On the theme of NYT Op-Eds (see Milan's recent post about defaulting on student loans), this piece by Theresa Amato raises a question I've been wondering about. This is a genuine question, not some sort of rhetorical pose.
On the assumptions (without doing lots of digging to verify whether it is true) that (1) 40% of law school graduates over the last four years have not found legal employment and (2) there are people with unmet legal needs who could afford to pay something for a lawyer, just not the fees that lawyers are currently charging, why haven't we seen downward pressure on attorneys' fees? Wouldn't really basic economics - you know, supply and demand and all that good stuff - predict that new producers would enter the market and attempt to compete on price? As I understand it, however, we haven't seen downward pressure on fees. In particular, the standard fee for personal-injury representation in most locales is still one-third. (Nora Engstrom at Stanford has done excellent work on the "stickiness" of fees in PI cases.) Why haven't some entrepreneurial recent law graduates tried to start up a shop that offers 20% contingent fees? They could be the next Uber and totally disrupt the industry.
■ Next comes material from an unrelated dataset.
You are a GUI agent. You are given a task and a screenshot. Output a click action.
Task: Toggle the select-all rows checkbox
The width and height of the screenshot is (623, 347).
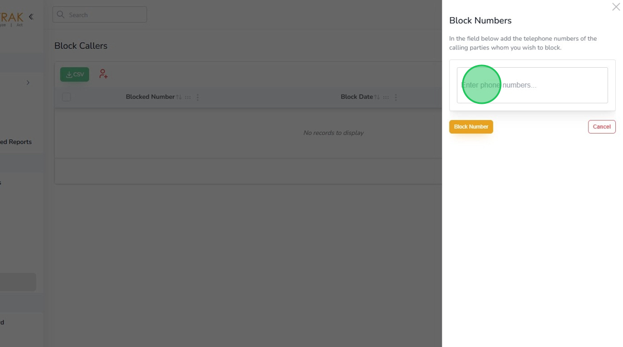click(67, 97)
I realize the answer to this is a market failure story, so what I'm asking is, what exactly is behind the market failure? The NYT piece suggests a couple of explanations which I've seen:
1. Recent graduates have massive debt repayment obligations and can't afford to take low-paying jobs providing legal service for poor people.
2. Recent graduates have inadequate training in the kinds of nuts-and-bolts skills they would need to open up a law practice - not only skills like drafting pleadings, interviewing clients, and taking depositions, but also law practice management skills like dealing with trust accounts and billing.
My response to #1 is that I'm not talking about legal services for indigent people, but competing for paying clients in areas such as personal-injury, consumer debtor representation, matrimonial law, and so on. I understand that if someone has $1,500 per month in loan repayment obligations, he or she would prefer to work at a large firm rather than starting a brand new Main Street practice. But the assumption of problem is that the recent graduate isn't choosing between working at Dewey Cheatham & Howe and hanging out a shingle; rather, the choice is between working at Starbuck's and hanging out a shingle.
As for #2, I can see that being part of the problem, but inadequate skills training in law school hasn't deterred generations of lawyers from hanging out shingles. Many state bars (NY, for example) have training programs for recent graduates which attempt to give them the basics. Again, it may be scary and not anyone's first choice to open a solo practice, but it must beat at least some of the available options in the non-legal employment market.
That leaves other possible explanations. When I've asked around, I've heard this one, which seems plausible:
3. Recent graduates don't have access to the start-up capital that they'd need in order to rent office space (or establish a virtual office, if that's allowed in the jurisdiction), get the minimum required subscriptions to Westlaw and whatnot, advertise their availability, purchase malpractice insurance, and tide over the business for the first 12-18 months before clients came in, work was done and billed for, and clients paid the bills. Restrictions on the form legal practices may take further exacerbate the problem by inhibiting innovation. One might imagine, for example, a venture capital firm providing seed money to 25 new law graduates to start their practices, in exchange for 25% of their billings, figuring at at least half of these practices would fail, but the successful ones will provide an adequate return. Of course that sort of structure is straightforwardly prohibited by Rule 5.4.
I still find it kind of hard to believe, however, that there is a big, unoccupied market niche that some smart person hasn't figured out a way to occupy. Again, I'm not talking about indigent legal services - that raises other problems of political will and indifference to the problems of poor people. The question is about Main Street practices serving the legal needs of ordinary individuals. Why haven't we seen downward pressures on attorneys' fees?